Nous souhaitons que l’importance du sujet soit perçue par un plus grand nombre de personnes. Nous aimerions partager avec vous les enseignements intéressants tirés du processus long et fastidieux qui a conduit à cette publication. Pourquoi ? Parce que « L’anglais représente de manière stable plus de 50% des contenus Web depuis 2011 » est un mensonge, ou plus diplomatiquement dit, une demi-vérité, cachant la formidable réalité du multilinguisme de l’Internet.
Une demi-vérité ? Oui, l’anglais est et restera encore longtemps, avec le chinois, la première langue en termes de contenus web. Cependant, le pourcentage réel de l’anglais dans la Toile est la moitié de ce qui est répété dans les médias, source biaisée à l’appui. Et la moitié représente plus de 25 % d’une grande variété de contenus dans d’autres langues.
L’internet est l’envirionnement le plus multilingue jamais construit sur terre; une nouvelle tour de Babel, mais avec une compréhension mutuelle, grâce à la traduction assistée par des applications. Aujourd’hui, quelque 750 langues ont une existence numérique, ce qui ne représente que moins de 10 % de la richesse linguistique existante, mais c’est beaucoup plus que les moins de 100 langues localisées en 2000, et encore plus que les quelques dizaines des premières années de la Toile. Il reste encore un long chemin à parcourir pour parvenir à un multilinguisme complet, mais aujourd’hui plus de 90 % des locuteurs de langues du monde peuvent utiliser leur première ou leur deuxième langue sur le Net, car le défi concerne aujourd’hui principalement les langues minoritaires et menacées.
Cette publication a été rédigée pour la première fois il y a un an et demi et mise en libre accès en tant que preprint. Cependant, la publication dans une revue sérieuse à comité de lecture a été un chemin long et difficile. L’analyse de cette itinéraire peut en dire plus que nos difficultés, reconnues, à transmettre clairement un message scientifique.
La publication a été rejetée par l’éditeur, avec l’argument que le sujet ne correspondait pas aux thèmes prévus, par le Journal of Computational Linguistics et PLOS-One. Elle a été rejetée après révision par Languages@Internet, la 2024 Joint International Conference on Computational Linguistics, Language Resources and Evaluation, et le 3rd Annual Meeting of the Special Interest Group on Under-resourced Languages (SIGUL). Elle a finalement été acceptée, après une révision complète, par le Forum of Linguistic Studies.
Il ne s’agit absolument pas de discuter les décisions prises par ces revues, qui étaient toutes documentées, justes et valables (dans le cas de SIGUL, l’évaluation était plutôt positive, mais le nombre de places était limité et un seuil a été appliqué). Il s’agit d’analyser et de tirer des leçons de ce processus.

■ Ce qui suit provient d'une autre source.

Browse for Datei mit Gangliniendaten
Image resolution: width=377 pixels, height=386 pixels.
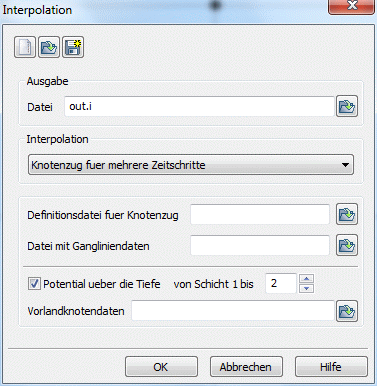(x=347, y=245)
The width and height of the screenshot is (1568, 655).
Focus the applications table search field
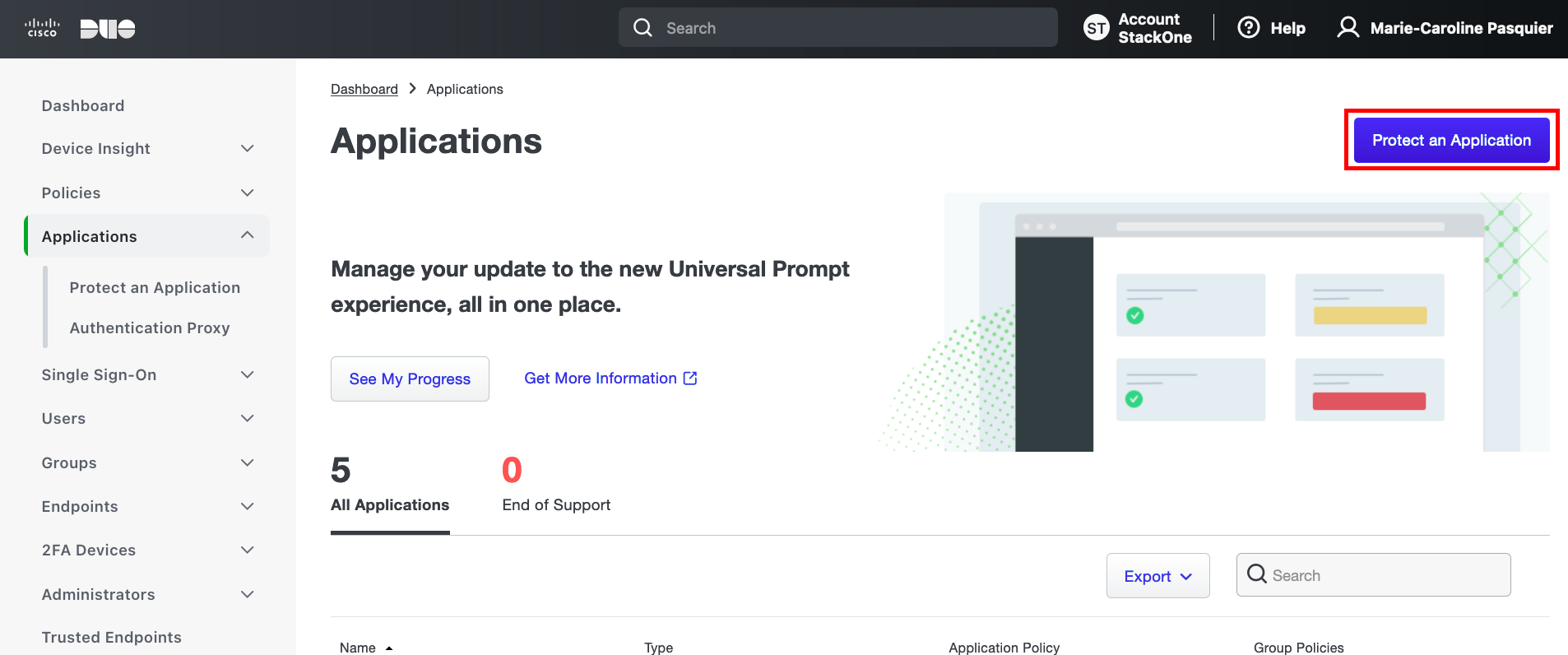[x=1373, y=575]
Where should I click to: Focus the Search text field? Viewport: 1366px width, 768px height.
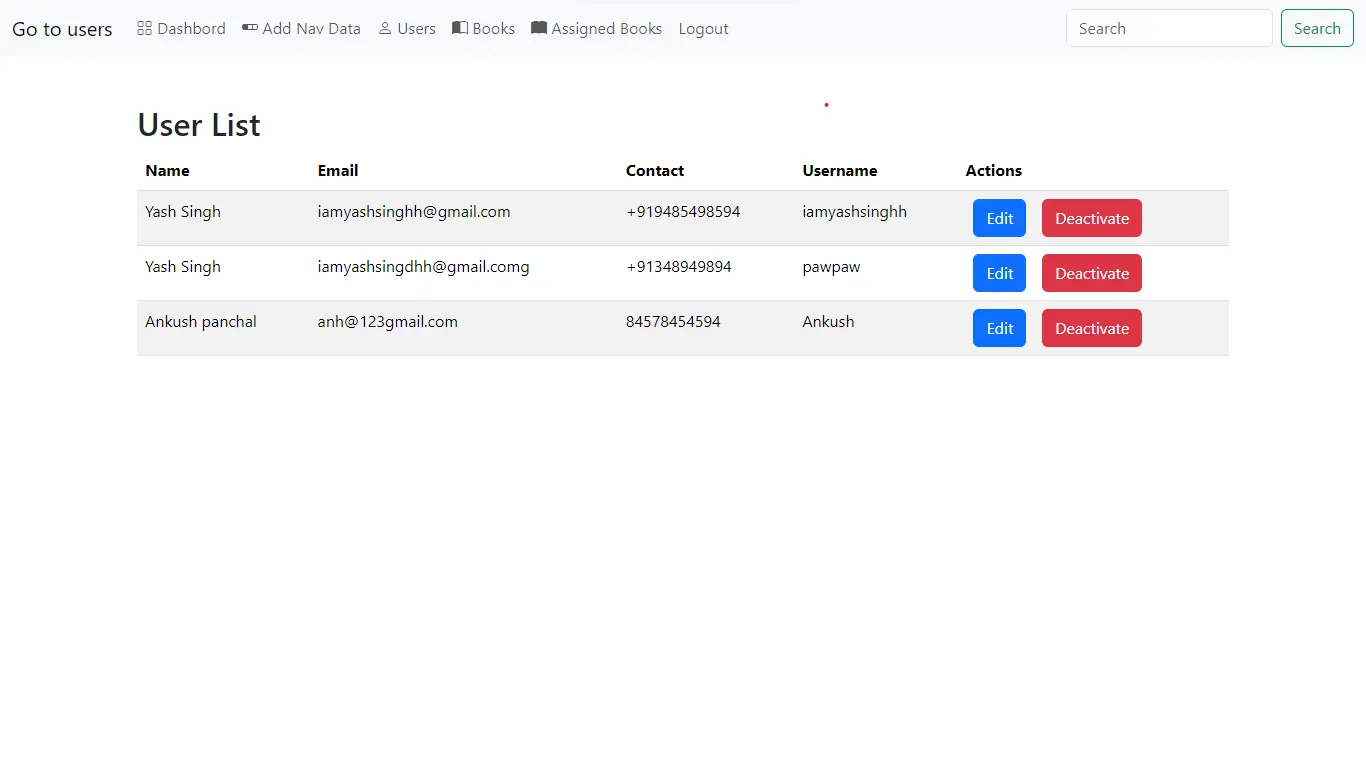[1168, 29]
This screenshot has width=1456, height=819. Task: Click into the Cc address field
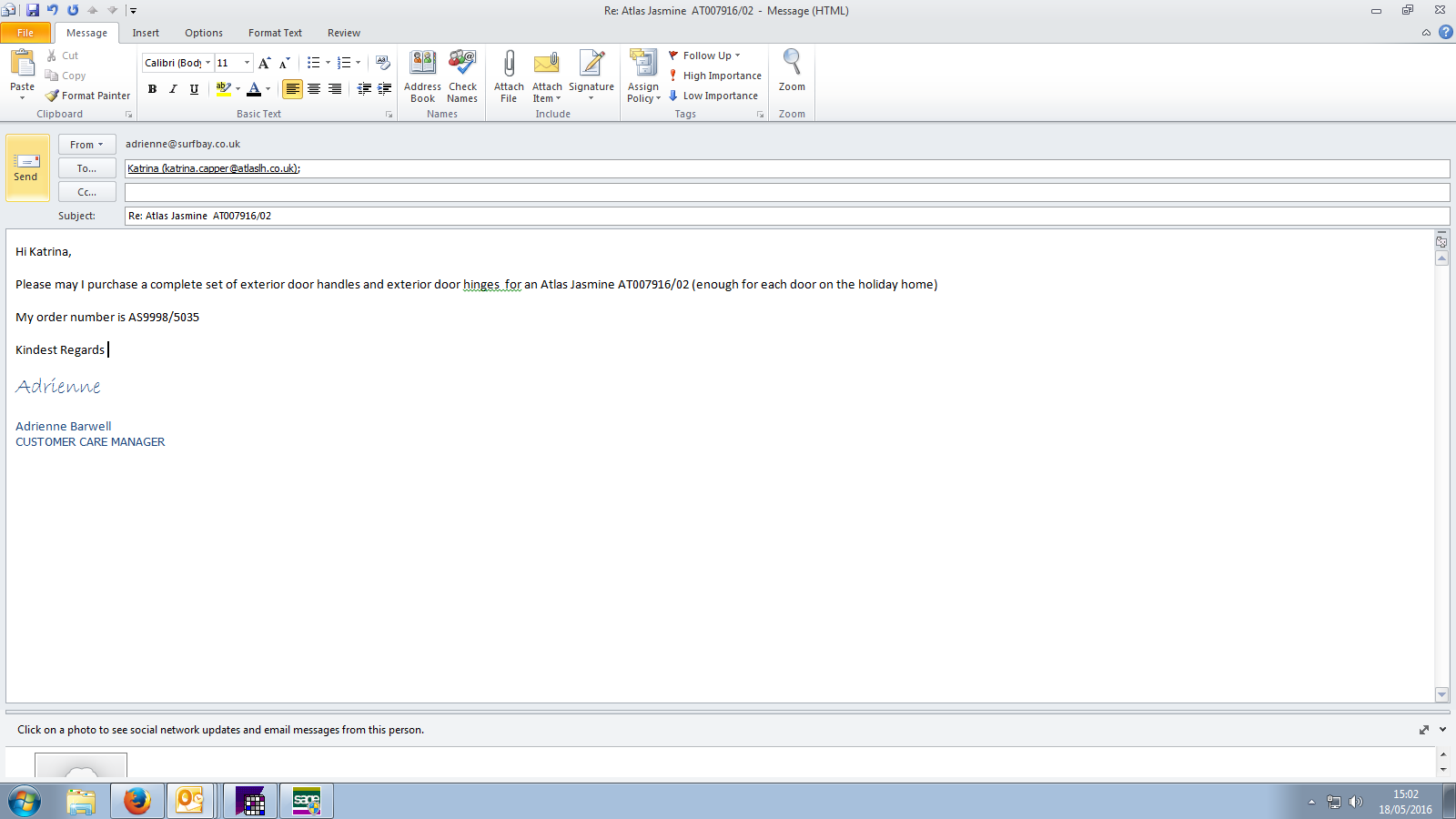click(x=786, y=192)
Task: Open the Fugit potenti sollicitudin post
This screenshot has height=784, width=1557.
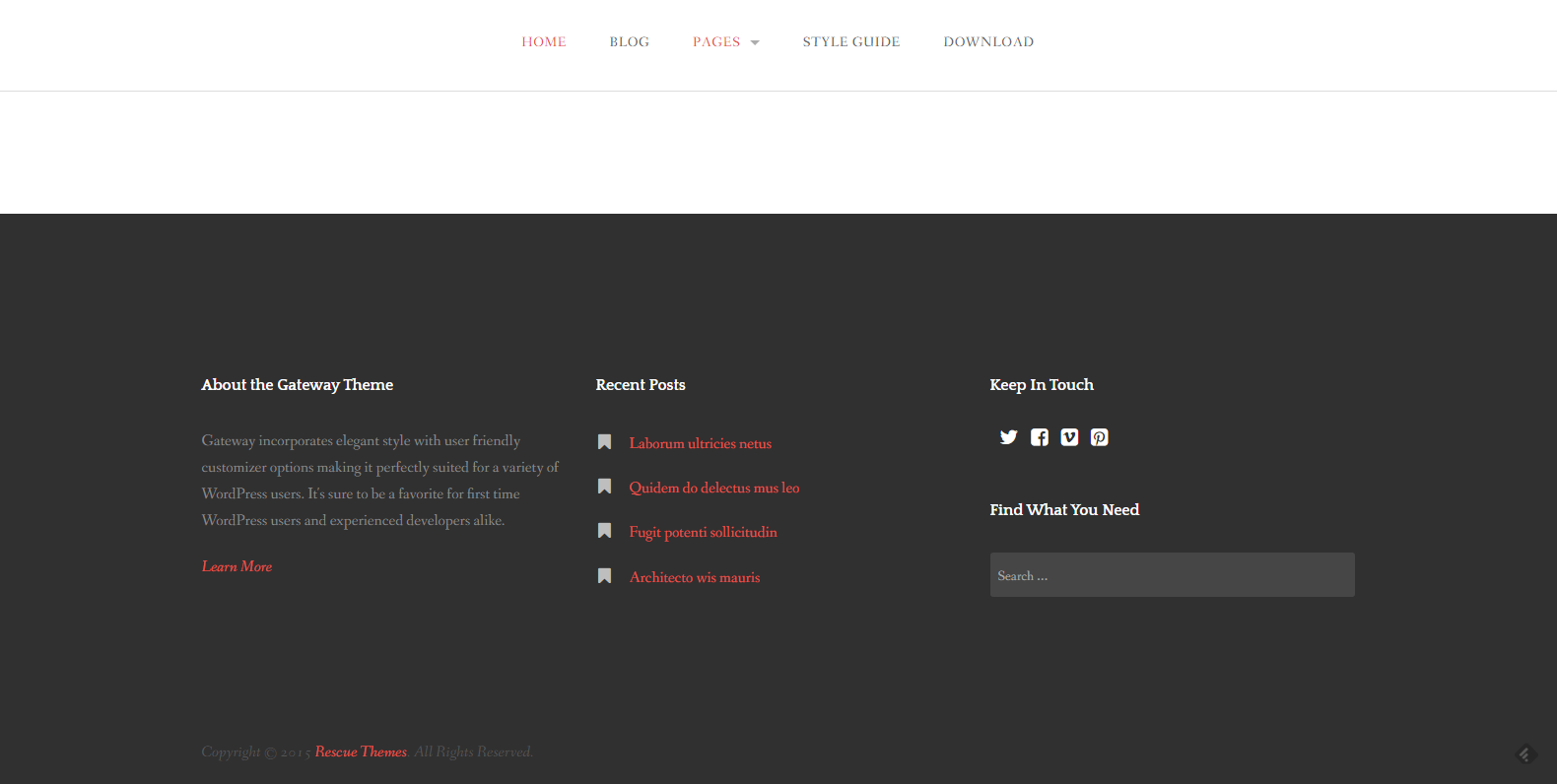Action: [703, 532]
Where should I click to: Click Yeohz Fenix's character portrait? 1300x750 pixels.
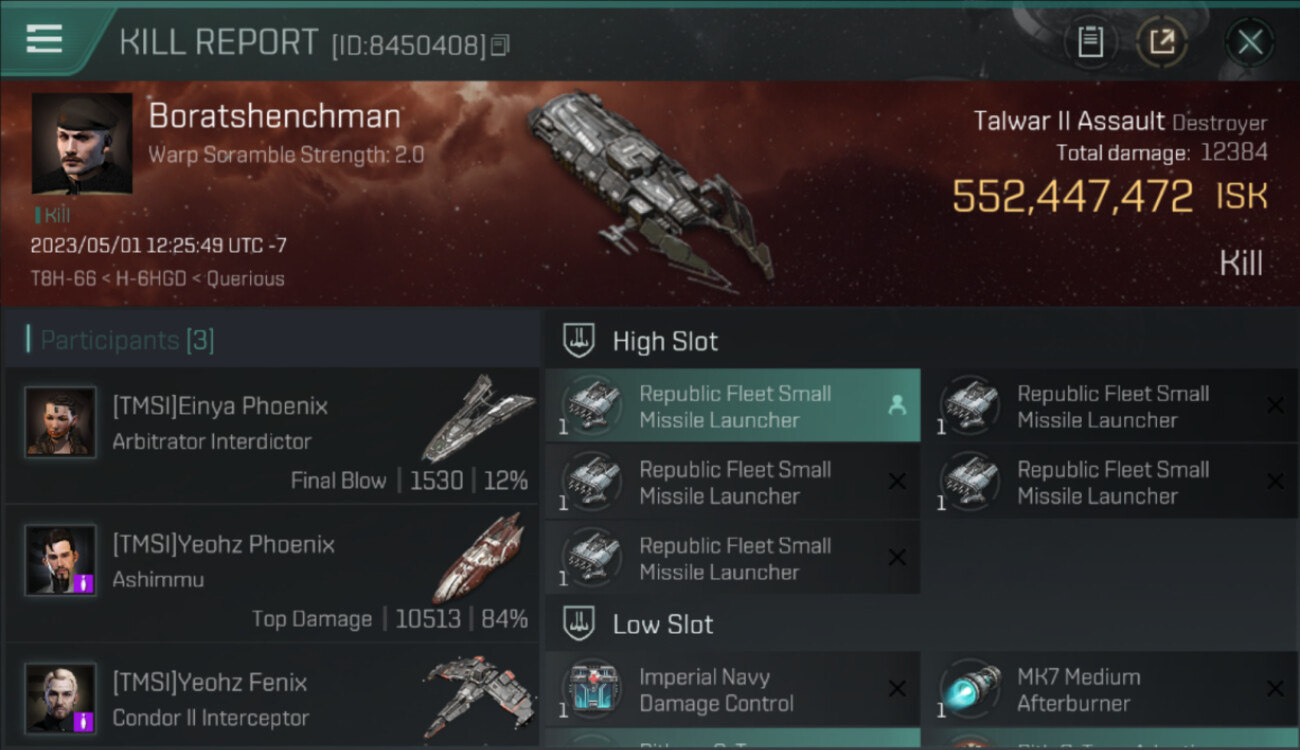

Première leçon : l’évaluation par les pairs est, comme la démocratie, lourde (nécessité d’adapter le texte à différents formats et règles), parfois frustrante (certains évaluateurs n’en savent pas assez sur le sujet), mais c’est la moins mauvaise méthode pour faire de la science ou faire société. En ce sens, les deux sont des inventions clés de l’humanité ! Elles doivent être appréciées et protégées des menaces existantes.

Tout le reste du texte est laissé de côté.